◆ EXCERPTED RECORDS

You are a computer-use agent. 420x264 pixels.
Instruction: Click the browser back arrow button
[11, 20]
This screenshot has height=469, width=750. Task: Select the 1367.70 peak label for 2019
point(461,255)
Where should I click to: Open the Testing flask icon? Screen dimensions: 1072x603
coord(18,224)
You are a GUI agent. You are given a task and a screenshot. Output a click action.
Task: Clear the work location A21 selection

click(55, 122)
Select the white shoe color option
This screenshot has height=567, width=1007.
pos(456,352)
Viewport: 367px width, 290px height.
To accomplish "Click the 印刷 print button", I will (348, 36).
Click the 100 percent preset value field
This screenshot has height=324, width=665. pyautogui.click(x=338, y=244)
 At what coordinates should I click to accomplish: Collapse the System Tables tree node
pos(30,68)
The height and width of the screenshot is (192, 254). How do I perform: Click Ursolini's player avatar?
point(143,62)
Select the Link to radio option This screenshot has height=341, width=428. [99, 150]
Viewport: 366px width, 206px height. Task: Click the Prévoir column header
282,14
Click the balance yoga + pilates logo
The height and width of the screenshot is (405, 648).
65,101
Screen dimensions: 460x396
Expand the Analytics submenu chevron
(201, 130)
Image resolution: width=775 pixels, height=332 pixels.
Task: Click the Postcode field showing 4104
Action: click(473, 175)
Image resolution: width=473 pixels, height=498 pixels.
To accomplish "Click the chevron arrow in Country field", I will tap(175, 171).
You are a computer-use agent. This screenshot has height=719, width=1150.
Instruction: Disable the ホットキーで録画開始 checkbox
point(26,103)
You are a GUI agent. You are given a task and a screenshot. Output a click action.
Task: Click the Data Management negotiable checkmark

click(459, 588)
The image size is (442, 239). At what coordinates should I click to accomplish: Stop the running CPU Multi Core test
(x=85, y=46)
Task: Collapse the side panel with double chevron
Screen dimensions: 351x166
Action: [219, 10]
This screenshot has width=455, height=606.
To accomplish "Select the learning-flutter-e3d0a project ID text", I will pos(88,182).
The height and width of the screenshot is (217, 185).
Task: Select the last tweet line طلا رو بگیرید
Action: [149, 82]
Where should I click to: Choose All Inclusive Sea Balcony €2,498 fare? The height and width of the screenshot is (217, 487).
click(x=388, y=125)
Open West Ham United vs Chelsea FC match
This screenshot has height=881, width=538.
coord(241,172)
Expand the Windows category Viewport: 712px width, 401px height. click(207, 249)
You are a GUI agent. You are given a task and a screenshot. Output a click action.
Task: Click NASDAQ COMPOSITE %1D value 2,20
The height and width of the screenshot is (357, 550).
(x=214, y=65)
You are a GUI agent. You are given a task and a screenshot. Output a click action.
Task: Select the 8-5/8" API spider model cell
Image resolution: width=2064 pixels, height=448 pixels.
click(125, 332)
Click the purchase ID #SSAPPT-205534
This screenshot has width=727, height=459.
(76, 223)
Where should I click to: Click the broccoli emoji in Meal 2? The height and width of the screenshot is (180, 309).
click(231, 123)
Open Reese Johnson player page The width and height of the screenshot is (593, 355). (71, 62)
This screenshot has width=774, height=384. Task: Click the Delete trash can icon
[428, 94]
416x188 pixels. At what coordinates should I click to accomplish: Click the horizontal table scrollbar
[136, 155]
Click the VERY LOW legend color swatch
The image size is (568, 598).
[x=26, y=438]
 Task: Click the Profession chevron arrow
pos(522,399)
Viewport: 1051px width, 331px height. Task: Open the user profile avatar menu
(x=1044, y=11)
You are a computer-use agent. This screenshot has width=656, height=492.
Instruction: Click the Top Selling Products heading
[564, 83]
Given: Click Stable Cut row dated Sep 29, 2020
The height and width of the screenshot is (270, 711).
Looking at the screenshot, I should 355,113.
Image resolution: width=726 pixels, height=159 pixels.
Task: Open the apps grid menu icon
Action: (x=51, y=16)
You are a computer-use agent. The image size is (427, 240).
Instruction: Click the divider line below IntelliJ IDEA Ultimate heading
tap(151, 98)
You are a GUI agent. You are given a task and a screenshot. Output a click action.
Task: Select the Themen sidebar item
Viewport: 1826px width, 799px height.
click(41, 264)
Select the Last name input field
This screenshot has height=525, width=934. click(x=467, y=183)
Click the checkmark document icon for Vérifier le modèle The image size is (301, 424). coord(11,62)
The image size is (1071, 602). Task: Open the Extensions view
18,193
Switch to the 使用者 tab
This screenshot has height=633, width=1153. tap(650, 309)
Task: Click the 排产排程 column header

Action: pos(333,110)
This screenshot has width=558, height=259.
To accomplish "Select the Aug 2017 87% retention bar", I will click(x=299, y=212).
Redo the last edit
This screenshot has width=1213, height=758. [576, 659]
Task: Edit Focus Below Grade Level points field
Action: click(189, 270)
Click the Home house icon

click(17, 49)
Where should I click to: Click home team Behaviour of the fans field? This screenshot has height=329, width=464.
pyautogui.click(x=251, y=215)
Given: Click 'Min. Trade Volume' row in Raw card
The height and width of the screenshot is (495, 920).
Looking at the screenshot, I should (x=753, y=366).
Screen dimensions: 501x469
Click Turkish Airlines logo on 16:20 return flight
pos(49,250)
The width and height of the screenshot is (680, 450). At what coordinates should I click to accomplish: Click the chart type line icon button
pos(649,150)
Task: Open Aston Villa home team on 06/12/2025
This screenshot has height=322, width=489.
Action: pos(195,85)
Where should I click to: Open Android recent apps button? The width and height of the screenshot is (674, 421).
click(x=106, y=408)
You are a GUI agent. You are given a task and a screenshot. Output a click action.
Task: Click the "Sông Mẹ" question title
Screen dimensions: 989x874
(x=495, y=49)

◆ EXERCISE GOAL
Go line by line through the material above and return each one that includes "computer".

◆ YOUR RESPONSE
You are a computer-use agent. 420x264 pixels.
You are a computer-use agent. This screenshot has height=719, width=1150.
You are a computer-use agent. This screenshot has width=656, height=492.
You are a computer-use agent. The image size is (427, 240).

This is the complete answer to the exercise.